Life in the hospital: Part 2

"Mommy jail" monitorings

Continued from Life in the hospital: Part 1. When we last saw our heroine, she was flying into Dallas, guns a-blazin’. Or something like that.

At the Dallas hospital, I was initially put in Labor & Delivery. Ray had to drive, so he got to the hospital around 9 or 10pm. Throughout the night of May 1, the nurses continued to give me IV fluids and magnesium sulfate. They were also continuously monitoring Ronin’s heart rate using a Non-Stress Test (NST).

The Non-Stress Test uses two external monitors that are strapped on to mom’s belly: one measures baby’s heartbeat, the other is to check if mom’s having any contractions.

Accelerations (increases) in baby’s heart rate in response to fetal movements are a sign that he’s in good health.

If the heart rate doesn’t increase with movement or if there are decelerations (decreases), it can be a sign that baby’s not getting enough oxygen.

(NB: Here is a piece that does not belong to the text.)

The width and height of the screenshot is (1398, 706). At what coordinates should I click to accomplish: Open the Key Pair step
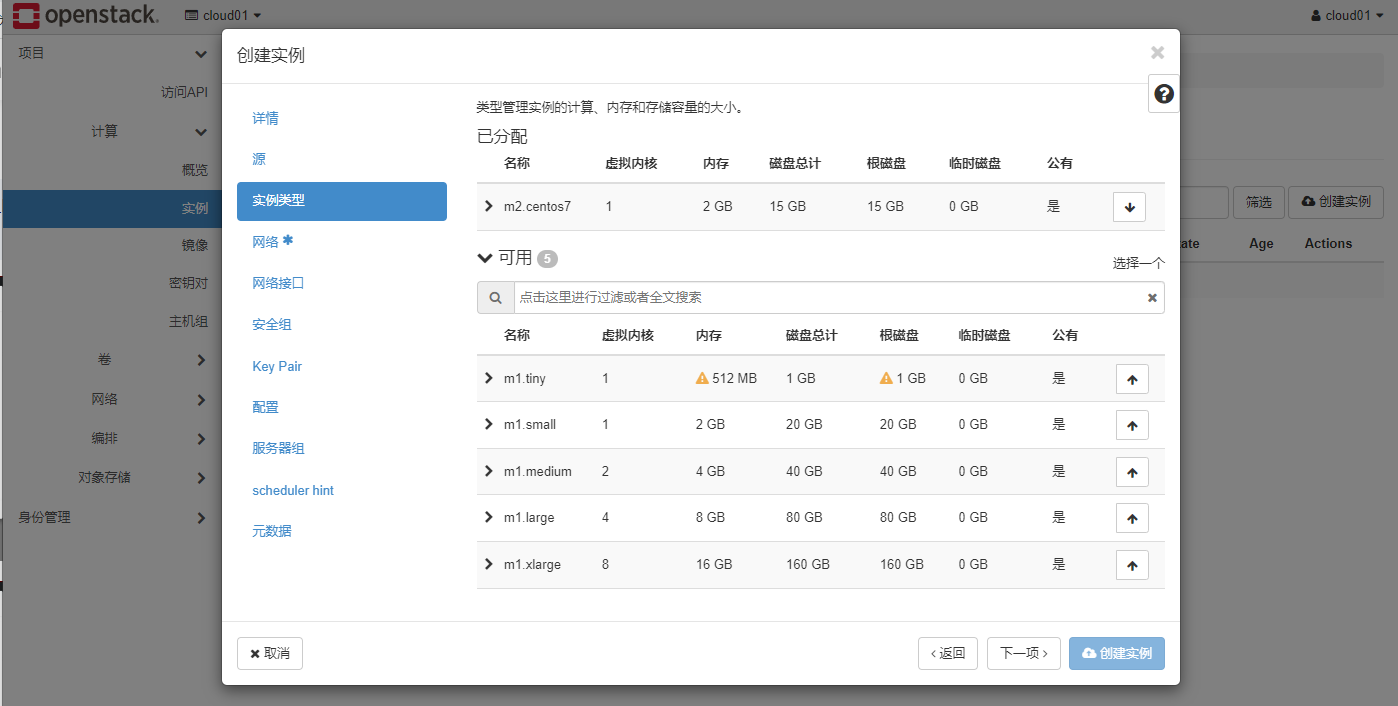click(x=277, y=367)
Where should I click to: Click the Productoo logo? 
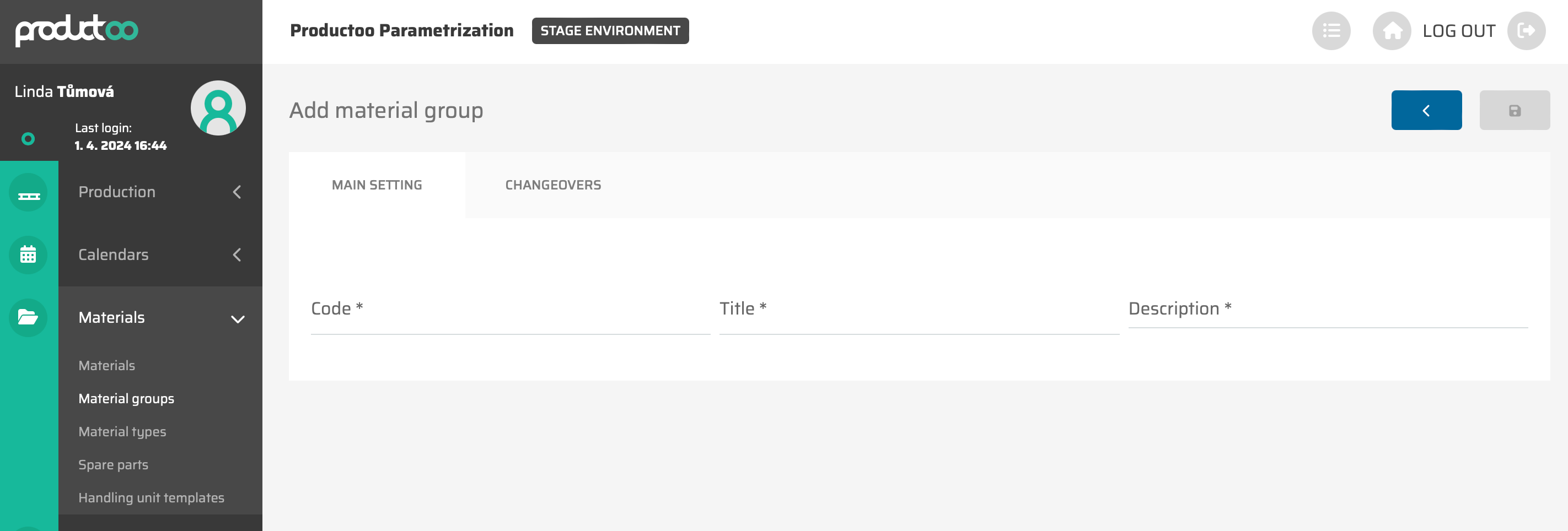pos(77,30)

If the NST shows that baby’s in a distressed state, labor may have to be induced.

Ronin’s heart

The next day they did another echocardiogram and a cardiac surgeon met with us to explain the findings. Or better put, to do his best to explain the findings.

My knowledge of human anatomy is only what I’ve retained since my junior year of high school. But what I’m realizing is that when it comes to congenital heart defects, it’s still like the wild, wild West. There’s no set rule book and everyone seems to have different opinions. And in Ronin’s case, which appears to be very rare, doctors can only do their best to make assumptions.

From the first echocardiogram in Dallas, the conclusion was that Ronin has double-outlet right ventricle (DORV), meaning his aorta (main artery) and pulmonary artery (lung artery) both connect to the right ventricle. This causes oxygen-poor blood to get circulated through the body. DORV cases also always have another heart condition called a ventricular septal defect (VSD), meaning there’s a hole in the wall that separates the right and left ventricles. From my understanding, the VSD is what allows the heart to still function in DORV cases; the only way oxygen-rich blood can leave the left ventricle is to pass through the VSD into the right ventricle.

We were told that surgery should be able to correct Ronin’s heart. But since he was only 28 weeks gestation and at less than the 3rd percentile for growth, there would be a better outcome if surgery could be done when he was much bigger.

And that, my friends, is how I ended up in “mommy jail”

From the cardiology aspect, they want me to stay pregnant for as long as possible. From the OBGYN aspect, they want me to stay pregnant unless there are risks to either Ronin or myself. And from my aspect, I just want to do whatever’s best for my son.

After three days of 24/7 monitoring in Labor & Delivery, it was decided that I should be put on bed rest and I was transferred over to the hospital’s Antepartum ward. One of the doctors joked about this being “mommy jail,” and I can appreciate the humor. Here’s what life’s like now:

  • NST monitoring 3x a day
  • Vitals (blood pressure and temperature) checked 4x a day
  • Sonograms twice a week to check the umbilical cord flow, amniotic fluid levels, and Ronin’s development
  • Weekly weigh-ins
  • Limited physical activity, but I am allowed to take a wheelchair outside for 30 minutes every day (Huzzah!👩🏻‍🦽)

This is one of Ronin’s recent NST tracings. For 32+ weeks gestation, the nurses are looking for his heart rate to be 15 beats/minute above baseline for at least 15 seconds. The top graph shows his heart beats; the bottom graph is monitoring for any labor contractions.

I’ve been in Antepartum for 34 days now. But I consider each day a blessing.

Since I was first admitted to the hospital, the umbilical cord dopplers have gone from reverse end-diastolic flow (worst) to fluctuating between intermittent absent end-diastolic flow (not as bad) and normal flow (great). Also, my amniotic fluid has gradually be increasing from 1 cm all the way up to 13 cm, which is in the healthy range. Ronin’s still only at about the 1st or 2nd percentile for weight, but he’s continuing to grow.

As for me, I’ve been trying to stay faithful and obedient with my time here. There are still a lot of unknowns and I can really only take things day by day, or maybe even just hour by hour. What happens is completely out of my control, so I rest in knowing that this is all part of God’s perfect plan and that He is here with us every step of the way.

1 Comment

  1. Your site is beautiful and so refreshing. And I love “Mommy Jail” but I’d like to call it heaven on earth. You’re in great hands where you are. They have the best doctors for your concerns. I was also very impressed with the tour. Keep writing and sharing the goodness of God. You have a testimony inside your womb.